Nevertheless, the aspiration to develop Nigeria is as high among southerners as it is among northerners; just as it is among Muslims and Christians. It is also no less low among the Hausa-Fulani, Igbo and Yoruba, as among the majority and minority ethnic nationalities in the country.
But from the results of affairs over the years it is hard to conclude that Nigerians are indeed capable of producing the right leadership, no matter how much and how widespread it is desired.
There seems to be an apparent disproportion between efforts and outcomes, and between desires and results.
This view has gained more currency and velocity lately with the seeming failure of the present Mohammad Buhari’s regime to make the changes much expected of it. And this is no surprise as President Buhari seems to be the last hope of ‘the Nigerian common man’.
Buhari ran for office and was elected president on a set of principles of trust and hope.

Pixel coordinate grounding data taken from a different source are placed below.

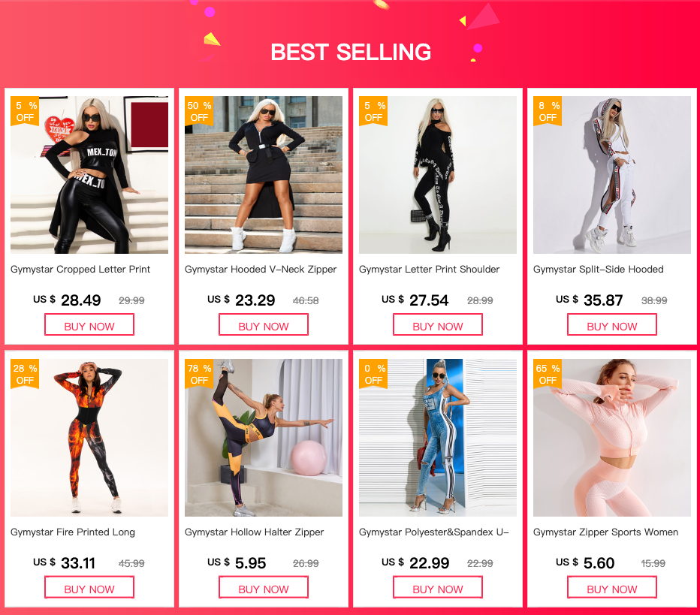Open the Gymstar Fire Printed Long title
This screenshot has height=615, width=700.
[x=73, y=532]
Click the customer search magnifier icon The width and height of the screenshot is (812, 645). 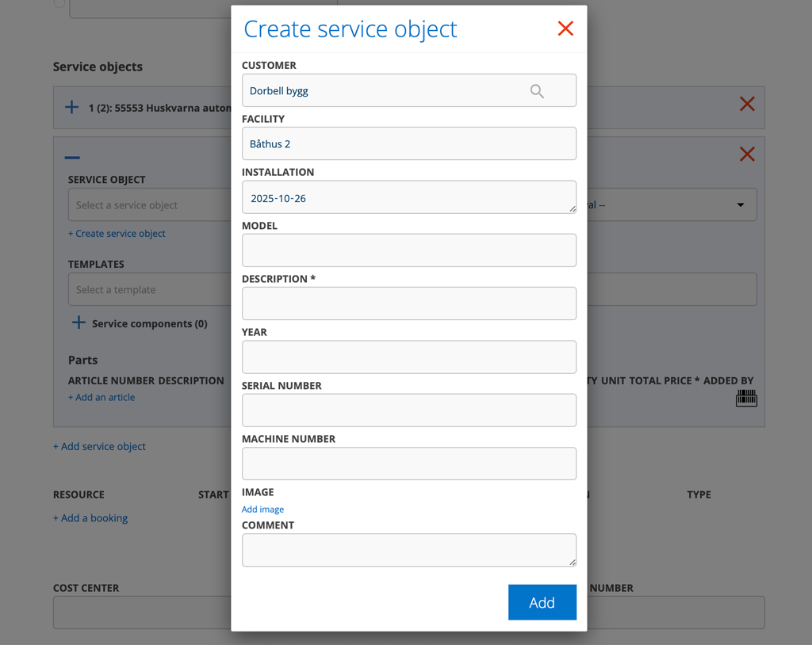coord(537,91)
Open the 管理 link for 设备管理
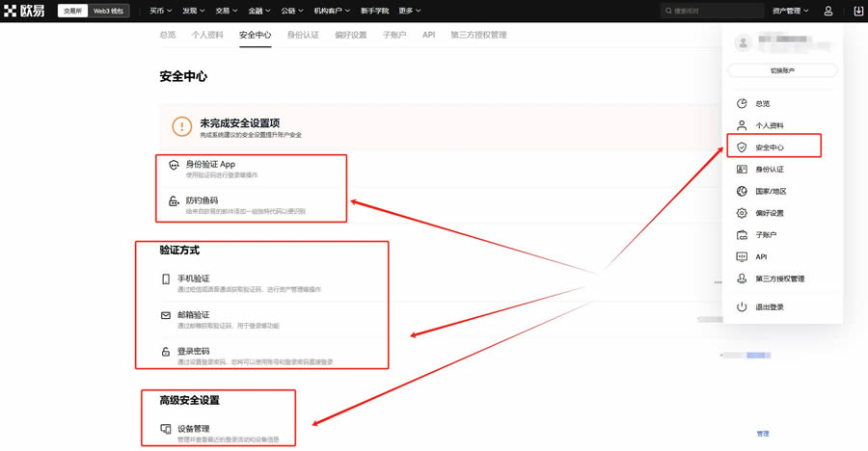The height and width of the screenshot is (451, 868). [763, 434]
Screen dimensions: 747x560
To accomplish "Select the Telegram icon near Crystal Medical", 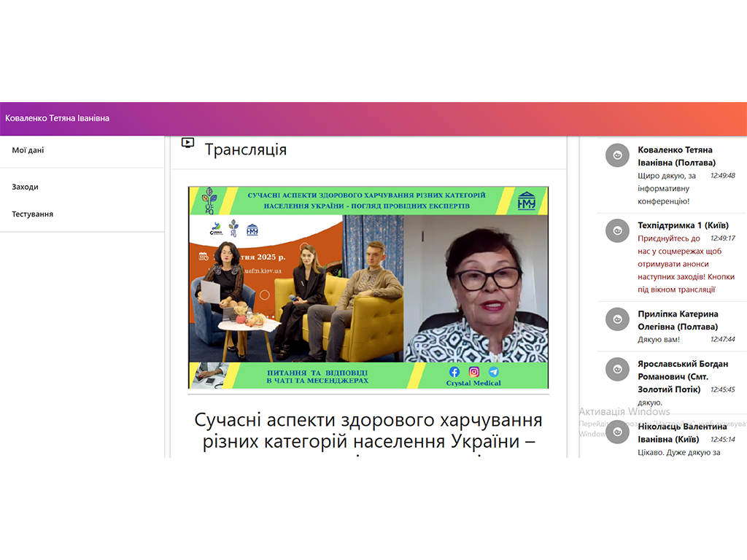I will pyautogui.click(x=494, y=371).
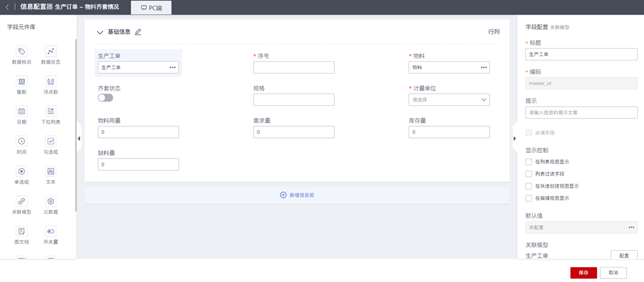Click the 保存 save button
This screenshot has height=282, width=644.
click(x=583, y=273)
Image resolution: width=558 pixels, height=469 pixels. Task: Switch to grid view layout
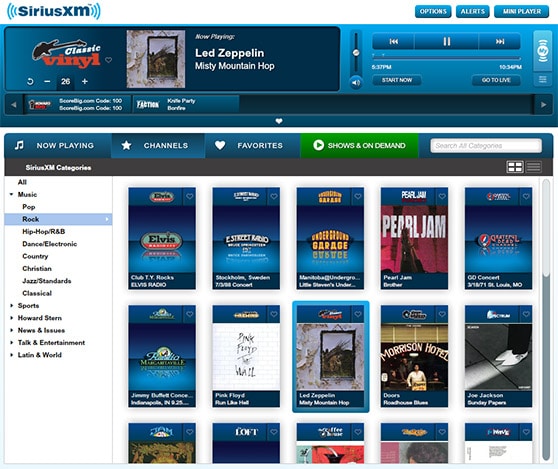coord(515,167)
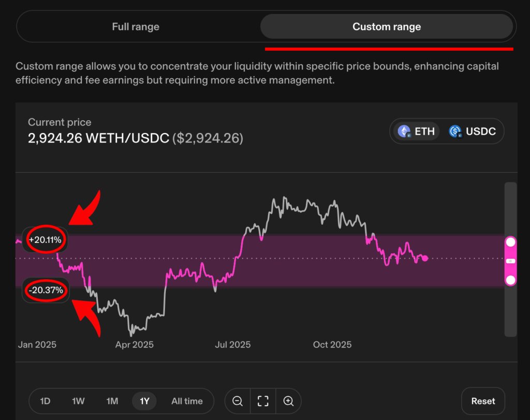This screenshot has width=530, height=420.
Task: Select the Custom range tab
Action: (x=387, y=26)
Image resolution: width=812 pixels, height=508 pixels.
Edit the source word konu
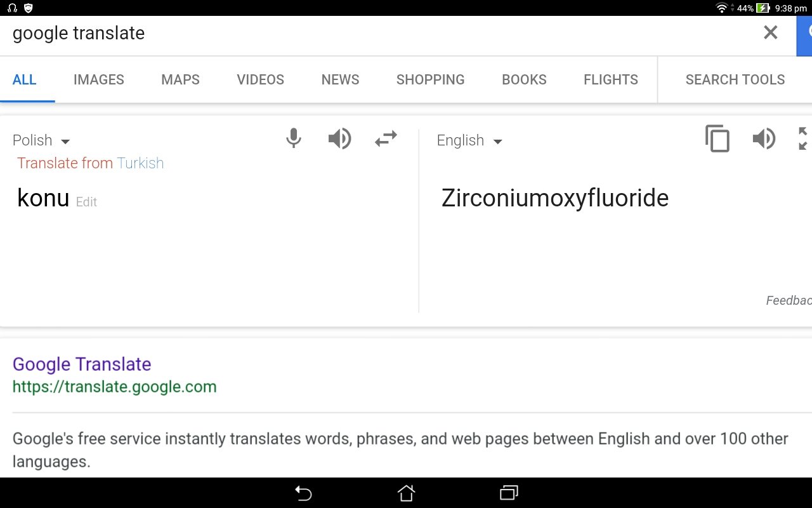click(86, 202)
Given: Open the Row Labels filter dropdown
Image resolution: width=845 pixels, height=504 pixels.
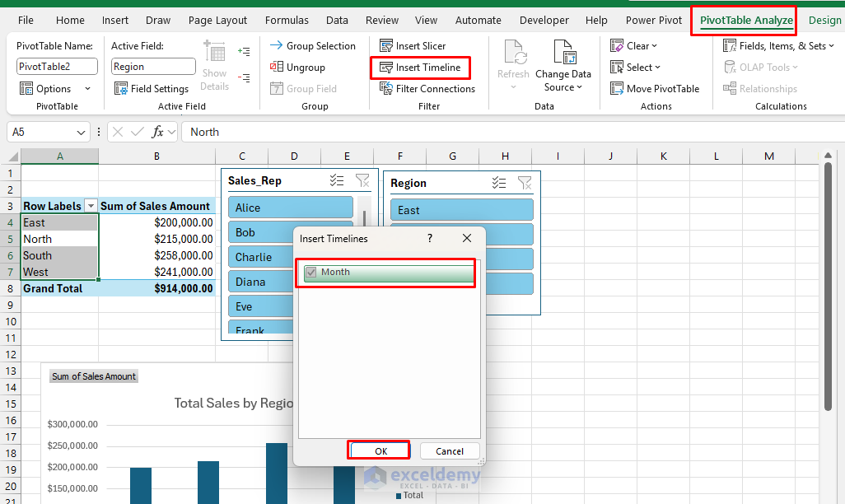Looking at the screenshot, I should click(x=91, y=205).
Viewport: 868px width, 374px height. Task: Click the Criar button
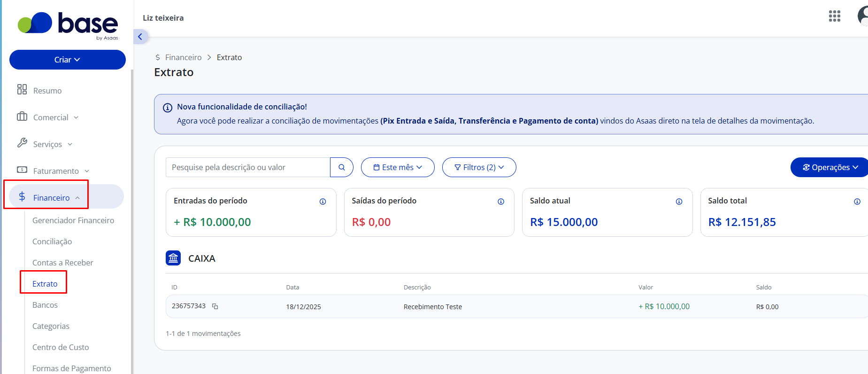68,60
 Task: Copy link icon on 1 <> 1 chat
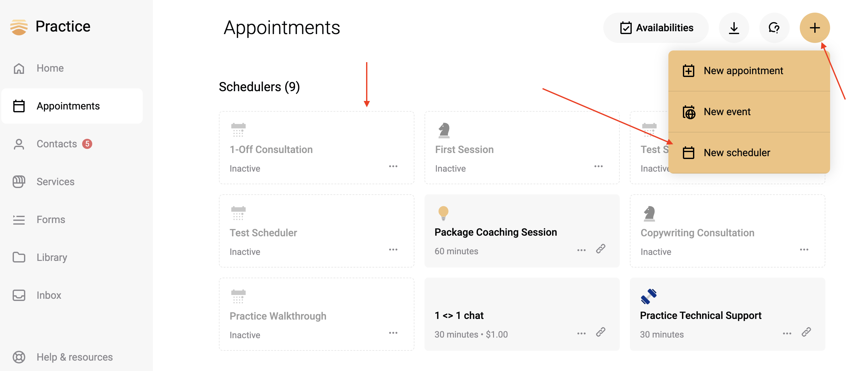600,332

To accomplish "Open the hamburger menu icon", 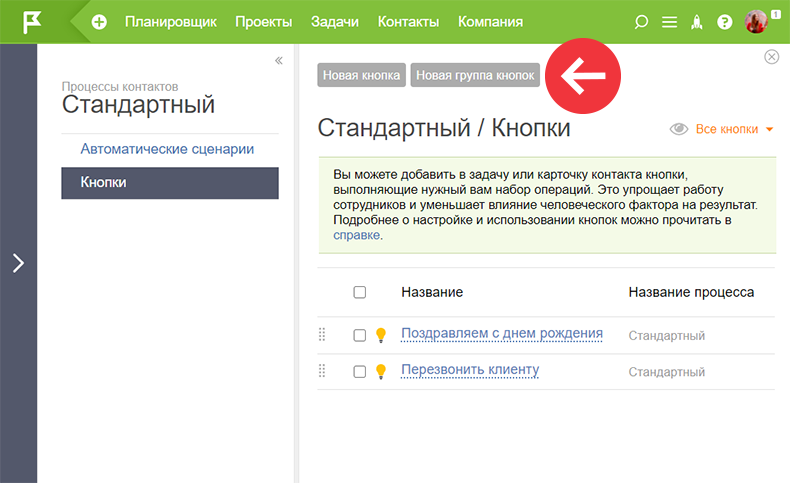I will click(x=669, y=22).
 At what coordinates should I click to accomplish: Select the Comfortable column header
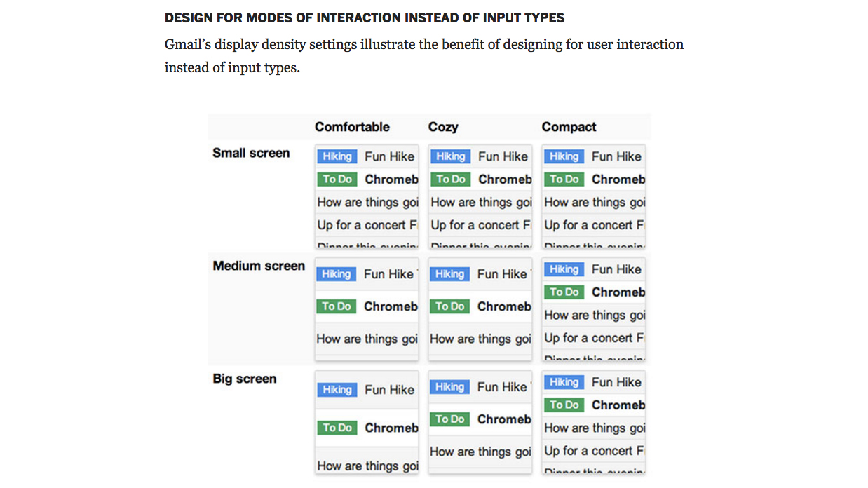pos(353,127)
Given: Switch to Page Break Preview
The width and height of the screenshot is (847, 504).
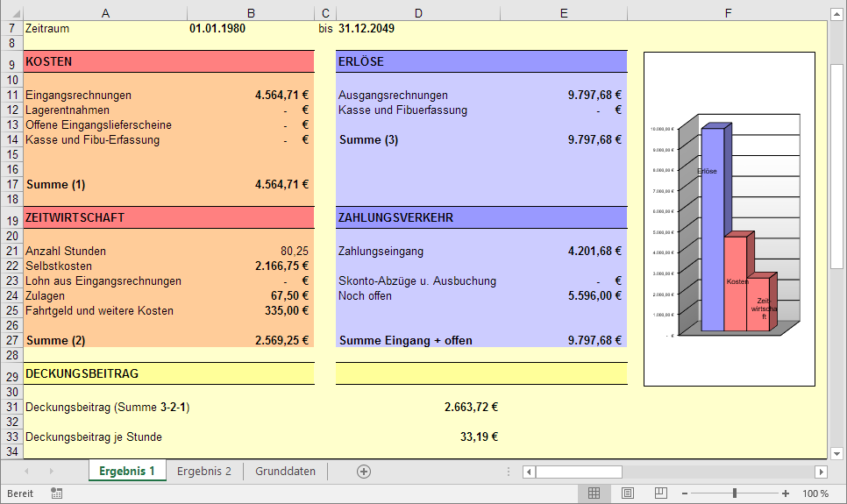Looking at the screenshot, I should [660, 493].
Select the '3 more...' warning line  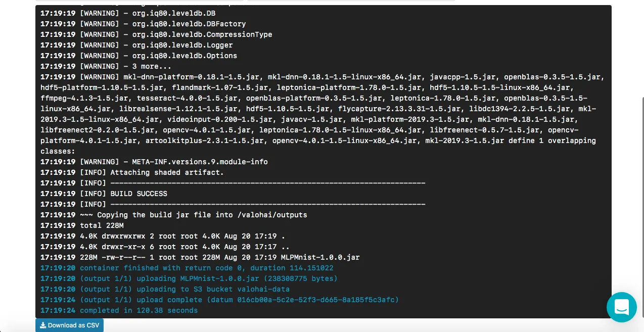(106, 66)
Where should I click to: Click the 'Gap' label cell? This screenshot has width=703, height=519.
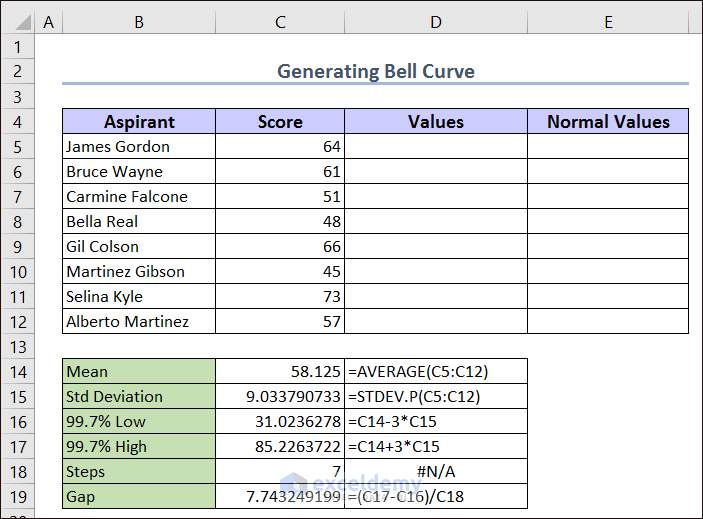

The overriding factor in his campaign was Buhari himself, on his assumed integrity, incorruptibility, forthrightness and the magic ward to deliver! The 2015 presidential campaign was mainly about Buhari; it was Buhari the person – not his policies, nor his programmes, nor even his political party, but Buhari the man and his promises – that had received the drumming endorsement of the Nigerian people, particularly northerners.
To virtually everyone in the North, Buhari was the only man, and therefore the only hope, for the people. That is why sagacious political strategist would draw up for him sophisticated electoral blueprint after his 3-failed attempts without asking for something in return.
That is why an old woman of over 80 years would sit out in the scorching sun of the northern desert for a whole day just to see Buhari the person and donate her life-long savings towards his election bid without expecting anything back from him. That is why poor wheelbarrow pushers, nail cutters, shoe shiners, hewers of woods and fetchers of water, literally the wretched of the earth, would starve themselves to buy cards and donate their meager earnings towards his election without any hope of ever meeting him. And that is why someone would trek from Lagos to Abuja in a joyous celebration of Buhari’s electoral victory without a price tag.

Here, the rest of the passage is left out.